Celebration of Champions® 2017
Join our Team and Help Kids like Cate!
Our daughter, Catherine, was a healthy, funny, feisty 5 year-old who was taking the summer by storm in 2015. She was learning how to surf, attending camp at the San Diego Zoo and preparing to start kindergarten in the Fall.
Cate is the type of little girl who is always on the go. She could be found wearing a pink sparkly tutu riding a Big Wheel in cowboy boots. She is equal parts "girly girl" and Tom boy. She adores manicures, jewelry and Lush Bath Bombs but loves to run with her Labradors, collect roly poly bugs in the backyard, chase butterflies and play a mean game of hide and seek with her two brothers.
So in July 2015 when she started to fatigue easily, we noticed right away. She started to suffer from occasional high fevers, headaches, severe muscle aches and a waning appetite.
Three weeks later on August 7, after another night of fever and night sweats, her pediatrician sent to her Rady Children's for a complete blood count. Hours later, our lives would be forever changed when she was diagnosed with Acute Lymphoblastic Leukemia. She was immediately admitted to the Hospital to start treatment that very night.
Hearing your child has cancer sets off an internal mental and emotional tsunami with nothing but fear and panic in its path. While we were stunned and devastated, we also knew we happened to be 15 minutes away from a nationally acclaimed resource that could save our daughter's life ... the Peckham Center for Cancer and Blood Disorders. And we could not help but feel utterly fortunate and grateful much needed medical and emotional help and support were so close.
Cate is currently fighting her way through a two and half year treatment regimen. Recently reaching her first year of treatment milestone we reflect back on the six inpatient admissions, 40 overnight stays, five emergency room trips, 45 outpatient clinic visits, eight transfusions, 13 lumbar punctures, and countless rounds of chemotherapy and doses of steroids and pain medication that are now behind her. She has battled back from severe neuropathy and myopathy pain, lost her hair twice, missed an entire year of schooling and endured more than we ever thought possible.

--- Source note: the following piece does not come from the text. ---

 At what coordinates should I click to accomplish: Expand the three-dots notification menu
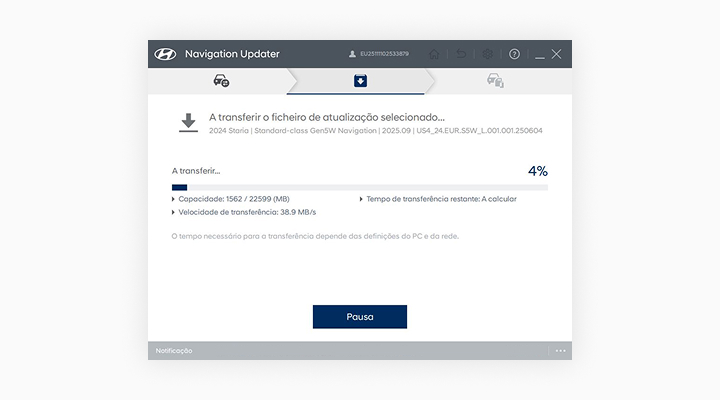click(560, 351)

Her diagnosis shattered our family's life as we knew it. When you are forced to sit with your pain...change is inevitable. Trying to find our new rhythm these days feels different, because it is different. You can start putting the pieces back together but the pieces don't always fit. It's like forcing a butterfly to crawl back into a cocoon. So, there is no choice but to keep looking forward.
Cancer waits for no one. Time marches on. Gapped tooth smiles and too tight shoes serve as constant reminders all three of our children are growing and changing every day despite Cate’s disease. We are the parents of three children who need us, despite cancer. Our boys have struggled and sacrificed. They too are fighters in their own right. We try to heal the wounds that cancer has left on them as well.
We have 14 months left to reach Cate's last chemotherapy treatment in October 2017. While uncertainty still occupies our future, we, nevertheless are here. She is a fierce warrior. And we are in awe of her courage, grit, grace, and resilience.
We may be bruised but we are also blessed. We are one year in and one year stronger. And with the help of her incredible medical team at the Peckham Center, our cherished family and beloved friends, and our two Labradors Sam and Coral, we will continue to move onward as a family to fight for her.
We are also thankful for the many donors and sponsors who support the psycho/social programs that are funded in part by the, These programs bring great comfort and hope at a low point in patients’ and families’ lives.